In less than an hour, it will be two hours from now–such is the wonder of Daylight Savings.

We will all wake up groggy and cranky in the morning. Those who use their cell phones as alarms, or who remembered to advance their old-school clocks, will awake on time but poorer for the loss of an hour’s sleep. Those who forgot about the time change will awake refreshed, but irritated as shit that they are late for brunch or church or Sunday Funday. The academics will simply go to work.

For all us college folk, Sunday is a work day, because there is school the next day. And for thousands of us, this particular Sunday marks not just the end of the weekend, but the end of spring break… also known as, The Last Time I Will Feel Rested Until May.

On my spring “break,” I worked every single day. The break part involved some long walks with the dog and a friend, but that was it–no dinners out, no drinking, no shopping, no gardening, no travel, nothing but work and a little laundry. For all of that deprivation, I have almost nothing to show. My kitchen is clean, I have clean underwear, and the checkbook is balanced. But the taxes remain undone, the basement still reeks of mold, and the floors need to be shaved, there’s so much dog hair floating about. And I barely penetrated The List–the epic list that all academics maintain of projects that must be managed, papers that must be graded, knowledge that must be produced.

Forty minutes left.

For a blog that is supposed to help me work out whether I want to continue in my current profession, it has not escaped my notice that I hardly ever write about my job. My feelings are too complex, and the task of untangling it feels too onerous. It’s just easier to focus on bad dates and old wounds.

Thirty minutes left.

Here is my to-do list:

  • Grade 41 undergraduate essays 3-5 pages in length.
  • Grade 9 graduate book reviews, 3-5 pages in length.
  • Offer 14 graduate students feedback on their research projects.
  • Read and offer feedback on a doctoral dissertation.
  • Read and offer feedback on a doctoral dissertation proposal.
  • Prep lecture notes for two courses.
  • Revise a syllabus for which I am hopelessly behind.
  • Calculate midterm grades for 20 undergraduates and upload them. Write an evaluation of a learning disabled student.
  • Send three thoughtful emails to job candidates about their interviews.
  • Write an apologetic, but not too apologetic, email to a bunch of scholars who are really mad at me for dropping the ball on a shared project.
  • Answer a bunch of emails and do a bunch of paperwork related to my administrative job.
  • Figure out if I want to resign from my administrative job.

Twenty-five minutes left.

These are the tasks I have to do by Monday. And they do not include the writing–two 7,000-character essays and a chapter-length essay–that are months over due. I told myself that I could not return from spring break without completing them, because I would never find the time until the summer. They were to be my highest priority. I haven’t even started.

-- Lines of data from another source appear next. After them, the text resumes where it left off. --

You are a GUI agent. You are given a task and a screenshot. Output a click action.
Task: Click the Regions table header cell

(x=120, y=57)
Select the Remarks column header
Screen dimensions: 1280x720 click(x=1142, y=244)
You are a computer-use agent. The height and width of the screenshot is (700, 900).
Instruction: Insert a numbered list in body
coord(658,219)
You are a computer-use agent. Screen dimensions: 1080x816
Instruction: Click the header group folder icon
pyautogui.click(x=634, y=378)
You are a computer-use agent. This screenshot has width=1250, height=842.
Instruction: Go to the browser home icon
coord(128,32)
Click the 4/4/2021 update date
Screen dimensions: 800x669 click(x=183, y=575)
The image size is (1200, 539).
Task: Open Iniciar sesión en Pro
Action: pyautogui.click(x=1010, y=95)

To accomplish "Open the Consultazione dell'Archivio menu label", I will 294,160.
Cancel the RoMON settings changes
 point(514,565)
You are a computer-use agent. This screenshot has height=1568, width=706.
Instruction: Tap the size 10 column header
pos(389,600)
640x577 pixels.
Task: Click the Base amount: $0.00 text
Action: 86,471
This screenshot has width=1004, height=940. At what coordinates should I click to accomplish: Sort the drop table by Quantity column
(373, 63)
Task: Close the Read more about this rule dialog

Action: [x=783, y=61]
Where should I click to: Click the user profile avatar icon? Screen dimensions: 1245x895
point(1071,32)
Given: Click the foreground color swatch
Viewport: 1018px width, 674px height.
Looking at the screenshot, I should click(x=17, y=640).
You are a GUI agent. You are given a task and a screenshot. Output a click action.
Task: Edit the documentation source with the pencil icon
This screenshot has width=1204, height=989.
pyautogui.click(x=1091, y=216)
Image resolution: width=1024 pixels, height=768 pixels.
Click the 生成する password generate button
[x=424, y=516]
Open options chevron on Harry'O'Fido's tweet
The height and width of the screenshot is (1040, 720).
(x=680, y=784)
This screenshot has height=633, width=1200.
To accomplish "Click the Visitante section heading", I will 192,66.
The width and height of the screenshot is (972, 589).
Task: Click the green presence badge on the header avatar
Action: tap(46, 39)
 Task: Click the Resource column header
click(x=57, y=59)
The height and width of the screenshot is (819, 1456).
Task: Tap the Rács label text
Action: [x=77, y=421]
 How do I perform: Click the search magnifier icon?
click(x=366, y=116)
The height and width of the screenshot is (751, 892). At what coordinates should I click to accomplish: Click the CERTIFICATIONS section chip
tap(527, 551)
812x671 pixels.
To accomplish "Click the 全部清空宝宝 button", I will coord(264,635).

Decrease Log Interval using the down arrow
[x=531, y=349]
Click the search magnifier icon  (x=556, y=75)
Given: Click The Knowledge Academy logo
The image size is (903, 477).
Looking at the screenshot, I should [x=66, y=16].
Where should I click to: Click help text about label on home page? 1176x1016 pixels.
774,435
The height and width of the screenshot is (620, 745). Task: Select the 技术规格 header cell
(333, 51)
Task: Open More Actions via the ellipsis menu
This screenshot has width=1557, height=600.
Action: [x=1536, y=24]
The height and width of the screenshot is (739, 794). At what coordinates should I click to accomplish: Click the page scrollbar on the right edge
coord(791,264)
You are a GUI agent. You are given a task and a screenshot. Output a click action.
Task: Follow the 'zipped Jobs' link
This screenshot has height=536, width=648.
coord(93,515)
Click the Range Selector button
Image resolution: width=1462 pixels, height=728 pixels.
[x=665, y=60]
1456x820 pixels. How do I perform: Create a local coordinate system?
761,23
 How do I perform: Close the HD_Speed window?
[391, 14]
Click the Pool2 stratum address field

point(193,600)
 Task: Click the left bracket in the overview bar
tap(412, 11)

And when I say I haven’t even started, I mean, I haven’t even started researching them.

Why am I so behind at my work? What do I do all day? Where does the time go?

I can tell you where it went this week, and every week. It went towards administrative responsibilities. Most people don’t understand how universities function, that they run off of the invisible, uncompensated labor of faculty (and staff) who are leveraged to perform this work through a variety of means that never seem to involve money: there’s guilt, that students will be harmed; the promise of tenure/threat of being fired; and the unwillingness to let friends and colleagues suffer as a result of one’s own recalcitrance. Most of us put our heads down and forge ahead.

Twenty minutes.

I joke that my administrative job is 10 percent of my salary but 50 percent of my time. It’s a terrible joke, because it’s true, and because I can’t pay my mortgage with terrible jokes. I was told that this job would involve “the least amount of work you can do and still call yourself an administrator.” That would have been true if I were constitutionally capable of doing a shitty job, if I had no belief in the integrity of my university or the sanctity of education, and if I constantly overlooked glaring problems of inefficiency and rank incompetence. But I’m not, and I didn’t, and I can’t. Someday I will write a post about the absurdities I’ve encountered in this job… like…

…the professor who told an applicant she was a shoo-in for admission to a graduate program she wasn’t remotely qualified to enter. And then the professor mishandled issuing the denial of admission. And then the applicant went bonkers. Bonkers. As in, 2,000-word emails in the middle of the night, “I’m being persecuted like Martin Luther King,” “You need to be punished,” BONKERS. That mess took six months to clean up.

Nine minutes left.

At a university, they call this kind of work “service,” and it accounts for 20 percent of our performance evaluations. The  problem, of course, is that teaching accounts for 40 percent of our performance evaluations, and research activity accounts for about 80 percent. Granted, I’m in the humanities, but…I think there’s a problem with the math. So I grind out the service during the school year, I give my students the best of what’s left over, and I make up the scholarship (research, writing, publishing, presenting at conferences) on spring break and over the summer. I have taken perhaps a week off from work altogether–as in, seven days without doing so much as an email–in the last five years.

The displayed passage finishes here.